Foi um encontro interessante, e que ao final apresentou alguns pontos positivos:

·                           As discussões foram além do tema "Capoeira", contando-se inclusive com a participação especial de uma Capoeira-Psicóloga;

·                           As Capoeiras de diversos grupos e regiões do Vale e Litoral Norte mantiveram excelente clima de harmonia, respeito e união, algo difícil de se ver nos eventos conduzidos por jovens-mestres;

·                           A Capoeira foi tratada de forma autônoma, independente de sobrenome ou adjetivo que se possa dar a ela, ou seja, elas não estavam preocupadas se fulana era angola, ou se ciclana era regional... elas eram simplesmente Capoeiras;

 

O que lamento, e que elas devem também ter lamentado, foi a falta de um relatório final. Faltou o planejamento para um segundo evento, com as principais tarefas e missões para cada participante, o que garantiria uma segunda reunião muito mais produtiva.
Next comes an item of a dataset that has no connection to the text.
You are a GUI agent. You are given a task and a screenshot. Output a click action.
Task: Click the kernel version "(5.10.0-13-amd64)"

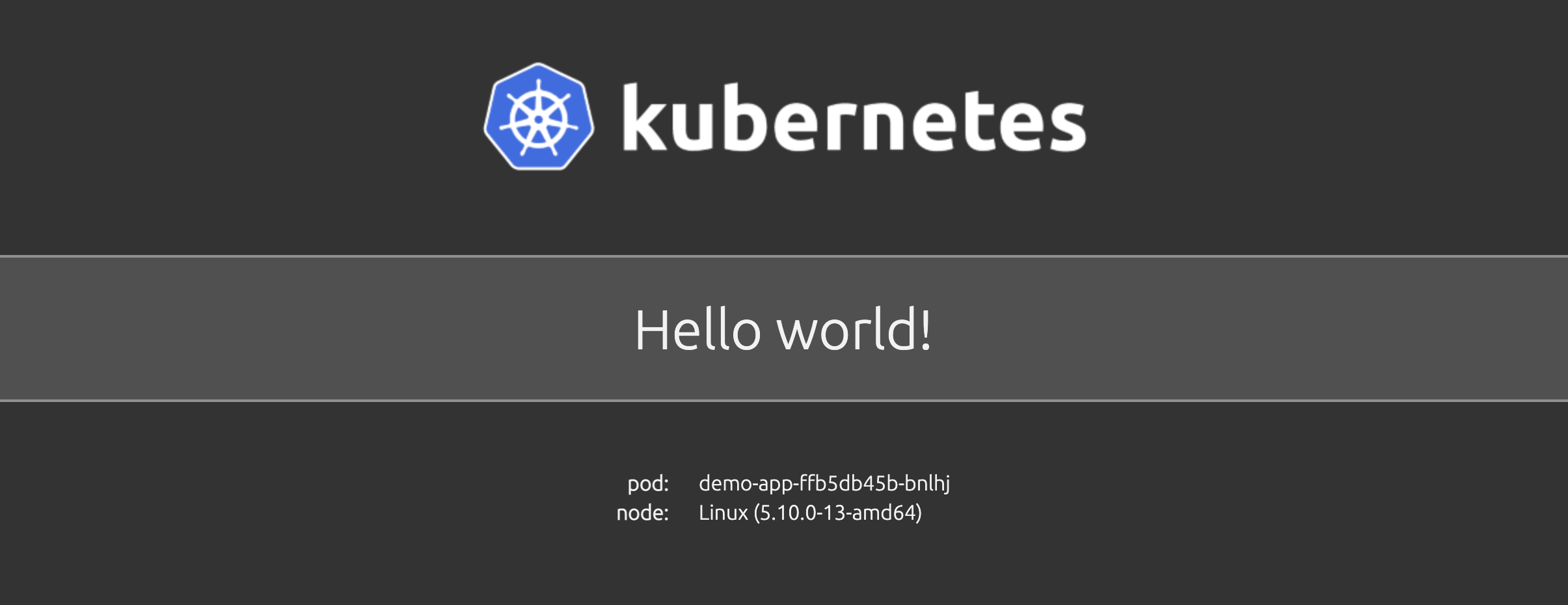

Com vistas a potencializar a realização e as conclusões do Encontro, confesso que tentei me adiantar um pouco. Cheguei a sensibilizar a doutoranda em Educação, e Contramestra em Capoeira, Rosangela Costa Araújo (Janja) e a Dra. Antropóloga e Capoeirista Letícia Vidor, que, de pronto, prometeram participar do próximo Encontro. Mais uma razão, portanto, que, rapidamente, um novo Encontro seja programado!

Cabe agora às Capoeiras do Vale organizarem logo este segundo, e que promete ser brilhante, evento!

E, se me permitem mais uma intromissão, creio que será um gol de placa convidarem, também, a Dra. Simone Pondé Vassallo, Mestre em Ciências Sociais pela Université de Nanterre - Paris X, Doutora em Antropologia Social e Etnologia pela EHESS - Paris, cujo estudo "Anarquismo, igualitarismo e libertação: A apropriação do jogo da capoeira por praticantes parisienses", está mexendo com os brios da Capoeira Brasileira.

 

Finalizando, gostaria de voltar a parabenizar - não será demais - o bom e oportuno exemplo da FCDRJ, que certamente já deve estar servindo de base para que outras federações e entidades também tenham representatividade, efetiva, da mulher-Capoeirista.